▶ _INFORMATION SHOWN_:
· · · ·

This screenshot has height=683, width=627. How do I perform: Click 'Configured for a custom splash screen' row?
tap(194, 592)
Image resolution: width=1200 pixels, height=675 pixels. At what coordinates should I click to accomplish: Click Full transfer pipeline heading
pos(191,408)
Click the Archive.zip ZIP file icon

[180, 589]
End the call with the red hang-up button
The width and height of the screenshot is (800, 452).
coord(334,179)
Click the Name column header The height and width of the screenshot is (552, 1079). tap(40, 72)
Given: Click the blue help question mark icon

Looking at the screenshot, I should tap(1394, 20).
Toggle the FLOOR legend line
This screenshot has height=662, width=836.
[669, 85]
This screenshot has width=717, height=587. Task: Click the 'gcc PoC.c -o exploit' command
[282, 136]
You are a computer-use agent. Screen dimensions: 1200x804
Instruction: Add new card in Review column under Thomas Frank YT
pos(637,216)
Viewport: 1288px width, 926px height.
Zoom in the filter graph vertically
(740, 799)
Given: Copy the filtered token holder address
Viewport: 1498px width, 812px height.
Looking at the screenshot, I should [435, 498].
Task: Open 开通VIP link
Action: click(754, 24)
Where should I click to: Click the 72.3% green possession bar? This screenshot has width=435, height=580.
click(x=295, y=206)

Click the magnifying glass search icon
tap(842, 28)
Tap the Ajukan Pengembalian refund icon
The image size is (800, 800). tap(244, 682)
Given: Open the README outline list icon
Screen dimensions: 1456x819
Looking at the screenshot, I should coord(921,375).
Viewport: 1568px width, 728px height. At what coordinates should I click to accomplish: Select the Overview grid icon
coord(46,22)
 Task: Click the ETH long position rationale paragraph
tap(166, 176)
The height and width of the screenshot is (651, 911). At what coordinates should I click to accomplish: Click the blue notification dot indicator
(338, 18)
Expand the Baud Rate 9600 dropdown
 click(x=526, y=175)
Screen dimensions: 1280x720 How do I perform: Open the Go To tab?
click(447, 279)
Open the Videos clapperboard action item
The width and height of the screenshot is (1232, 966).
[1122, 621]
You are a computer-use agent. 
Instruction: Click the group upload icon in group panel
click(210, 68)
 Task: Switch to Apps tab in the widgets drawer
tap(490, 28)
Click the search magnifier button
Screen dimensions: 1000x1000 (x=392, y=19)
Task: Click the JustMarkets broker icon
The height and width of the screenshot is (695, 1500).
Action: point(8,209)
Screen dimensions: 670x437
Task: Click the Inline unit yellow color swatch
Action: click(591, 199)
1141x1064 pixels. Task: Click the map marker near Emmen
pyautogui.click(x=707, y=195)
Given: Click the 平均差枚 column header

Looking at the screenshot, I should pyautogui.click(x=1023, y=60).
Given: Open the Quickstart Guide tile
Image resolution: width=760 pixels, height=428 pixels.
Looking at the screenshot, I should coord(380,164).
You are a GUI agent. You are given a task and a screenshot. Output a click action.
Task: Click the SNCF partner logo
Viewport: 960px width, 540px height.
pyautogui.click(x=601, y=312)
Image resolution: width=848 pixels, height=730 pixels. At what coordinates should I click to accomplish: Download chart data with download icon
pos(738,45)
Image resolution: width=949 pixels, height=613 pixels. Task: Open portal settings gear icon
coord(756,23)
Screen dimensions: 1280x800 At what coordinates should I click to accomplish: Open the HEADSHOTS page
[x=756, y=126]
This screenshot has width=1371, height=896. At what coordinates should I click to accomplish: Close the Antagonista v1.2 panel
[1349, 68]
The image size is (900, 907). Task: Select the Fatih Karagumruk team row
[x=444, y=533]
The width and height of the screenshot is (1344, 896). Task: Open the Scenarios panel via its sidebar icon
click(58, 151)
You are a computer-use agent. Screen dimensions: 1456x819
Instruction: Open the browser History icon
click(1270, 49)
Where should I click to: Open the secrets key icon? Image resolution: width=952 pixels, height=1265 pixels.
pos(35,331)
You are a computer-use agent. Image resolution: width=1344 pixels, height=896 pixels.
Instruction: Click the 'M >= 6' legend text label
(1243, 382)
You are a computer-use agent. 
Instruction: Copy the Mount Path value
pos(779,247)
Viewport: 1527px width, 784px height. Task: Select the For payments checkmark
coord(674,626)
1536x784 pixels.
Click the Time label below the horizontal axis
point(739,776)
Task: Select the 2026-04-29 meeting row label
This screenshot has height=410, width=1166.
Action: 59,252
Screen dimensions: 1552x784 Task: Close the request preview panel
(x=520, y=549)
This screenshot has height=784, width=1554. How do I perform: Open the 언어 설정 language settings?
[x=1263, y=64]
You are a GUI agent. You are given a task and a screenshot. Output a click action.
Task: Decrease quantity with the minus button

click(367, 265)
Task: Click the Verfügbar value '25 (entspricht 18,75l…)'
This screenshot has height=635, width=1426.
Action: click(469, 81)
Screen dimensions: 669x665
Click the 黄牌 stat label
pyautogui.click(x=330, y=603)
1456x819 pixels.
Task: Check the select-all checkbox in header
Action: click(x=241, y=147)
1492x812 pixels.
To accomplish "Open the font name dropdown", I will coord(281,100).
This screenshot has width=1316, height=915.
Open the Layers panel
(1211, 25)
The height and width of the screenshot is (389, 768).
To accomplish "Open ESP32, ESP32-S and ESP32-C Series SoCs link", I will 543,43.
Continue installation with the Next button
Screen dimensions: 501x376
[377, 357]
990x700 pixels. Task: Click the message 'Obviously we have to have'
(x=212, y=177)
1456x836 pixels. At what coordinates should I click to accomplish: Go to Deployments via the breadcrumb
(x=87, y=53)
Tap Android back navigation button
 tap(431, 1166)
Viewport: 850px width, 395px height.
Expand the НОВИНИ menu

· · · ·

▶ _THE TASK_:
Please rewrite every line of the items above as a Markdown table with two columns, Row and Line, numbering the rows in order and leaving out blank lines.

▶ _EXERCISE RESPONSE_:
| Row | Line |
|---|---|
| 1 | This screenshot has height=683, width=627. How do I perform: Click 'Configured for a custom splash screen' row? |
| 2 | tap(194, 592) |
| 3 | Image resolution: width=1200 pixels, height=675 pixels. At what coordinates should I click to accomplish: Click Full transfer pipeline heading |
| 4 | pos(191,408) |
| 5 | Click the Archive.zip ZIP file icon |
| 6 | [180, 589] |
| 7 | End the call with the red hang-up button |
| 8 | The width and height of the screenshot is (800, 452). |
| 9 | coord(334,179) |
| 10 | Click the Name column header The height and width of the screenshot is (552, 1079). tap(40, 72) |
| 11 | Given: Click the blue help question mark icon |
| 12 | Looking at the screenshot, I should tap(1394, 20). |
| 13 | Toggle the FLOOR legend line |
| 14 | This screenshot has height=662, width=836. |
| 15 | [669, 85] |
| 16 | This screenshot has width=717, height=587. Task: Click the 'gcc PoC.c -o exploit' command |
| 17 | [282, 136] |
| 18 | You are a computer-use agent. Screen dimensions: 1200x804 |
| 19 | Instruction: Add new card in Review column under Thomas Frank YT |
| 20 | pos(637,216) |
| 21 | Viewport: 1288px width, 926px height. |
| 22 | Zoom in the filter graph vertically |
| 23 | (740, 799) |
| 24 | Given: Copy the filtered token holder address |
| 25 | Viewport: 1498px width, 812px height. |
| 26 | Looking at the screenshot, I should [435, 498]. |
| 27 | Task: Open 开通VIP link |
| 28 | Action: click(754, 24) |
| 29 | Where should I click to: Click the 72.3% green possession bar? This screenshot has width=435, height=580. |
| 30 | click(x=295, y=206) |
| 31 | Click the magnifying glass search icon |
| 32 | tap(842, 28) |
| 33 | Tap the Ajukan Pengembalian refund icon |
| 34 | The image size is (800, 800). tap(244, 682) |
| 35 | Given: Open the README outline list icon |
| 36 | Screen dimensions: 1456x819 |
| 37 | Looking at the screenshot, I should coord(921,375). |
| 38 | Viewport: 1568px width, 728px height. At what coordinates should I click to accomplish: Select the Overview grid icon |
| 39 | coord(46,22) |
| 40 |  Task: Click the ETH long position rationale paragraph |
| 41 | tap(166, 176) |
| 42 | The height and width of the screenshot is (651, 911). At what coordinates should I click to accomplish: Click the blue notification dot indicator |
| 43 | (338, 18) |
| 44 | Expand the Baud Rate 9600 dropdown |
| 45 |  click(x=526, y=175) |
| 46 | Screen dimensions: 1280x720 How do I perform: Open the Go To tab? |
| 47 | click(447, 279) |
| 48 | Open the Videos clapperboard action item |
| 49 | The width and height of the screenshot is (1232, 966). |
| 50 | [1122, 621] |
| 51 | You are a computer-use agent.  |
| 52 | Instruction: Click the group upload icon in group panel |
| 53 | click(210, 68) |
| 54 |  Task: Switch to Apps tab in the widgets drawer |
| 55 | tap(490, 28) |
| 56 | Click the search magnifier button |
| 57 | Screen dimensions: 1000x1000 (x=392, y=19) |
| 58 | Task: Click the JustMarkets broker icon |
| 59 | The height and width of the screenshot is (695, 1500). |
| 60 | Action: point(8,209) |
| 61 | Screen dimensions: 670x437 |
| 62 | Task: Click the Inline unit yellow color swatch |
| 63 | Action: click(591, 199) |
| 64 | 1141x1064 pixels. Task: Click the map marker near Emmen |
| 65 | pyautogui.click(x=707, y=195) |
| 66 | Given: Click the 平均差枚 column header |
| 67 | Looking at the screenshot, I should pyautogui.click(x=1023, y=60). |
| 68 | Given: Open the Quickstart Guide tile |
| 69 | Image resolution: width=760 pixels, height=428 pixels. |
| 70 | Looking at the screenshot, I should coord(380,164). |
| 71 | You are a GUI agent. You are given a task and a screenshot. Output a click action. |
| 72 | Task: Click the SNCF partner logo |
| 73 | Viewport: 960px width, 540px height. |
| 74 | pyautogui.click(x=601, y=312) |
| 75 | Image resolution: width=848 pixels, height=730 pixels. At what coordinates should I click to accomplish: Download chart data with download icon |
| 76 | pos(738,45) |
| 77 | Image resolution: width=949 pixels, height=613 pixels. Task: Open portal settings gear icon |
| 78 | coord(756,23) |
| 79 | Screen dimensions: 1280x800 At what coordinates should I click to accomplish: Open the HEADSHOTS page |
| 80 | [x=756, y=126] |
| 81 | This screenshot has width=1371, height=896. At what coordinates should I click to accomplish: Close the Antagonista v1.2 panel |
| 82 | [1349, 68] |
| 83 | The image size is (900, 907). Task: Select the Fatih Karagumruk team row |
| 84 | [x=444, y=533] |
| 85 | The width and height of the screenshot is (1344, 896). Task: Open the Scenarios panel via its sidebar icon |
| 86 | click(58, 151) |
| 87 | You are a computer-use agent. Screen dimensions: 1456x819 |
| 88 | Instruction: Open the browser History icon |
| 89 | click(1270, 49) |
| 90 | Where should I click to: Open the secrets key icon? Image resolution: width=952 pixels, height=1265 pixels. |
| 91 | pos(35,331) |
| 92 | You are a computer-use agent. Image resolution: width=1344 pixels, height=896 pixels. |
| 93 | Instruction: Click the 'M >= 6' legend text label |
| 94 | (1243, 382) |
| 95 | You are a computer-use agent.  |
| 96 | Instruction: Copy the Mount Path value |
| 97 | pos(779,247) |
| 98 | Viewport: 1527px width, 784px height. Task: Select the For payments checkmark |
| 99 | coord(674,626) |
| 100 | 1536x784 pixels. |
| 101 | Click the Time label below the horizontal axis |
| 102 | point(739,776) |
| 103 | Task: Select the 2026-04-29 meeting row label |
| 104 | This screenshot has height=410, width=1166. |
| 105 | Action: 59,252 |
| 106 | Screen dimensions: 1552x784 Task: Close the request preview panel |
| 107 | (x=520, y=549) |
| 108 | This screenshot has height=784, width=1554. How do I perform: Open the 언어 설정 language settings? |
| 109 | [x=1263, y=64] |
| 110 | You are a GUI agent. You are given a task and a screenshot. Output a click action. |
| 111 | Task: Decrease quantity with the minus button |
| 112 | click(367, 265) |
| 113 | Task: Click the Verfügbar value '25 (entspricht 18,75l…)' |
| 114 | This screenshot has height=635, width=1426. |
| 115 | Action: click(469, 81) |
| 116 | Screen dimensions: 669x665 |
| 117 | Click the 黄牌 stat label |
| 118 | pyautogui.click(x=330, y=603) |
| 119 | 1456x819 pixels. |
| 120 | Task: Check the select-all checkbox in header |
| 121 | Action: click(x=241, y=147) |
| 122 | 1492x812 pixels. |
| 123 | To accomplish "Open the font name dropdown", I will coord(281,100). |
| 124 | This screenshot has width=1316, height=915. |
| 125 | Open the Layers panel |
| 126 | (1211, 25) |
| 127 | The height and width of the screenshot is (389, 768). |
| 128 | To accomplish "Open ESP32, ESP32-S and ESP32-C Series SoCs link", I will 543,43. |
| 129 | Continue installation with the Next button |
| 130 | Screen dimensions: 501x376 |
| 131 | [377, 357] |
| 132 | 990x700 pixels. Task: Click the message 'Obviously we have to have' |
| 133 | (x=212, y=177) |
| 134 | 1456x836 pixels. At what coordinates should I click to accomplish: Go to Deployments via the breadcrumb |
| 135 | (x=87, y=53) |
| 136 | Tap Android back navigation button |
| 137 |  tap(431, 1166) |
| 138 | Viewport: 850px width, 395px height. |
| 139 | Expand the НОВИНИ menu |